_Exercise aim_
Set down exactly the entries below, beginning at their first line and ending at the line with "Task: Choose the Services option title".

_Records shown_
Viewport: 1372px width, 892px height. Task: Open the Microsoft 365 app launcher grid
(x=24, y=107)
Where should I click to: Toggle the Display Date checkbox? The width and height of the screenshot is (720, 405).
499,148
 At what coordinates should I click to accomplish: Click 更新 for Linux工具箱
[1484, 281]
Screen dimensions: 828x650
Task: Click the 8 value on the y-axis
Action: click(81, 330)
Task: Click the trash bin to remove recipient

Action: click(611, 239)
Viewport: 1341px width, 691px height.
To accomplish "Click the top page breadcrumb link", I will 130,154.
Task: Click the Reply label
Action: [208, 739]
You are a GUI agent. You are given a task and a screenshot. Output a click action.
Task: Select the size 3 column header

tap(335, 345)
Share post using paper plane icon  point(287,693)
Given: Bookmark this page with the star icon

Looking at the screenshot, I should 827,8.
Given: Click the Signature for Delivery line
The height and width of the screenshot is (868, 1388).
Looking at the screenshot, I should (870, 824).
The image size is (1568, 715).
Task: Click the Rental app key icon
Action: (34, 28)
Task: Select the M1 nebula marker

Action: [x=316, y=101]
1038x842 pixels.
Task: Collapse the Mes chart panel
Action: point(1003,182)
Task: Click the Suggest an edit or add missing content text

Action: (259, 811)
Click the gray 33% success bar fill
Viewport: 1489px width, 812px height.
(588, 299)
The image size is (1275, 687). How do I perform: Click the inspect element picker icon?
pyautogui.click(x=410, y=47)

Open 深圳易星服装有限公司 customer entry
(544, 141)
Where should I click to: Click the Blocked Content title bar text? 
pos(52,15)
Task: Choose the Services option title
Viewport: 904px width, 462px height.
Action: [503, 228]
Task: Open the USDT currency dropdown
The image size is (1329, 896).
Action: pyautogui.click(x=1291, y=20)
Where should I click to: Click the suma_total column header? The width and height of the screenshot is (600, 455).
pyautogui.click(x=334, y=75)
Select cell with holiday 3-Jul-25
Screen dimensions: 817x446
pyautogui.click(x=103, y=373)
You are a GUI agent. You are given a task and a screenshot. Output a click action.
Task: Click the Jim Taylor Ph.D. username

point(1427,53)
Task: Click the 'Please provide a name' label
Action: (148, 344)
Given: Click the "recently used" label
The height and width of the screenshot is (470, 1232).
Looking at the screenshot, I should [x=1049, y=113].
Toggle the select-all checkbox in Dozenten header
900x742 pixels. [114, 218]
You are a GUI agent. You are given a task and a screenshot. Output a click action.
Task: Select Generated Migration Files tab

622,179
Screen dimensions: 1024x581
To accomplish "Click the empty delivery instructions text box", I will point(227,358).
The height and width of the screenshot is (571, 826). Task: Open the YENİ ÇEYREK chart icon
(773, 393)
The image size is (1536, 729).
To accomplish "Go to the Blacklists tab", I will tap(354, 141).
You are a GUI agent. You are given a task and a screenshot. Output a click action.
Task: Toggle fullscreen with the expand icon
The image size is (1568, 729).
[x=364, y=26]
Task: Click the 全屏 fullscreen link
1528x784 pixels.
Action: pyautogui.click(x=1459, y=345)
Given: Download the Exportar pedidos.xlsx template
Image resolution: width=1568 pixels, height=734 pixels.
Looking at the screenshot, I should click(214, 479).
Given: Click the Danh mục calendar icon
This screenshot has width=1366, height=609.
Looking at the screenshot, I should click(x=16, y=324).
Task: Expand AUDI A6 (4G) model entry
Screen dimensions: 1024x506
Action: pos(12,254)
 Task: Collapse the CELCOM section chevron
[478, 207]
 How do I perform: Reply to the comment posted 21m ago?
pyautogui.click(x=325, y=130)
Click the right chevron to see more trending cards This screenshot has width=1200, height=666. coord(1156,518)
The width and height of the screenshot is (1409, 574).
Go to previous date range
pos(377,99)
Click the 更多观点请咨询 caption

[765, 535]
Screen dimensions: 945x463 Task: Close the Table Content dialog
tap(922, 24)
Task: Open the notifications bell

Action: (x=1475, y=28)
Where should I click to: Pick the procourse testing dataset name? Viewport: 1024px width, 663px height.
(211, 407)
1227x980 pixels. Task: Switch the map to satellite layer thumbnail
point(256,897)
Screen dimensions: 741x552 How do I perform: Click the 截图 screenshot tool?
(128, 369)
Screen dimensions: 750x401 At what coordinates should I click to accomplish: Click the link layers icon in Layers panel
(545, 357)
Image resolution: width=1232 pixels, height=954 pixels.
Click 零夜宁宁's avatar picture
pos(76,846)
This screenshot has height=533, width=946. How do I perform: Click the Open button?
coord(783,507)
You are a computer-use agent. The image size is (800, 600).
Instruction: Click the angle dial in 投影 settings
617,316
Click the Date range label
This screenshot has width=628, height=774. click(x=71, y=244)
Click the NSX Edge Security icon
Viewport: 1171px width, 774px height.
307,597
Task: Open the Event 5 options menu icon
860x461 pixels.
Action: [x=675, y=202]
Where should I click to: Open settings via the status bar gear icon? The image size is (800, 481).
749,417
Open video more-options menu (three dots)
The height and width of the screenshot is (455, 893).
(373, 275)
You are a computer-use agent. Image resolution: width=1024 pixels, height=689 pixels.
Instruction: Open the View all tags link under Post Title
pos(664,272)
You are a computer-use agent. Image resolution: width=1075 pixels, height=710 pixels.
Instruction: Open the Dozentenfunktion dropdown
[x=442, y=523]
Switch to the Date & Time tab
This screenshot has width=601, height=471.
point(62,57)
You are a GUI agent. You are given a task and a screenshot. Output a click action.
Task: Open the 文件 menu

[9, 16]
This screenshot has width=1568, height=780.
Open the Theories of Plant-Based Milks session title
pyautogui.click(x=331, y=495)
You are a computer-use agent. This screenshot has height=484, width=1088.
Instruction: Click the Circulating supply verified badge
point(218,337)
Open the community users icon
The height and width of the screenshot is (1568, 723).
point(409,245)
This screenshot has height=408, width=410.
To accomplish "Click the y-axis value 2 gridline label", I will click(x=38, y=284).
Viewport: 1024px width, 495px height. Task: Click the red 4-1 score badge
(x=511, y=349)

_Finished task_
Viewport: 1372px width, 892px height. Task: Open the Microsoft 365 app launcher grid
(x=24, y=107)
Where should I click to: Toggle the Display Date checkbox? The width and height of the screenshot is (720, 405).
499,148
 At what coordinates should I click to accomplish: Click 更新 for Linux工具箱
[1484, 281]
Screen dimensions: 828x650
Task: Click the 8 value on the y-axis
Action: click(81, 330)
Task: Click the trash bin to remove recipient

Action: click(611, 239)
Viewport: 1341px width, 691px height.
To accomplish "Click the top page breadcrumb link", I will 130,154.
Task: Click the Reply label
Action: [208, 739]
You are a GUI agent. You are given a task and a screenshot. Output a click action.
Task: Select the size 3 column header

tap(335, 345)
Share post using paper plane icon  point(287,693)
Given: Bookmark this page with the star icon

Looking at the screenshot, I should 827,8.
Given: Click the Signature for Delivery line
The height and width of the screenshot is (868, 1388).
Looking at the screenshot, I should (870, 824).
The image size is (1568, 715).
Task: Click the Rental app key icon
Action: (34, 28)
Task: Select the M1 nebula marker

Action: [x=316, y=101]
1038x842 pixels.
Task: Collapse the Mes chart panel
Action: point(1003,182)
Task: Click the Suggest an edit or add missing content text

Action: (259, 811)
Click the gray 33% success bar fill
Viewport: 1489px width, 812px height.
(588, 299)
The image size is (1275, 687). How do I perform: Click the inspect element picker icon?
pyautogui.click(x=410, y=47)

Open 深圳易星服装有限公司 customer entry
(544, 141)
Where should I click to: Click the Blocked Content title bar text? 
pos(52,15)
Task: Choose the Services option title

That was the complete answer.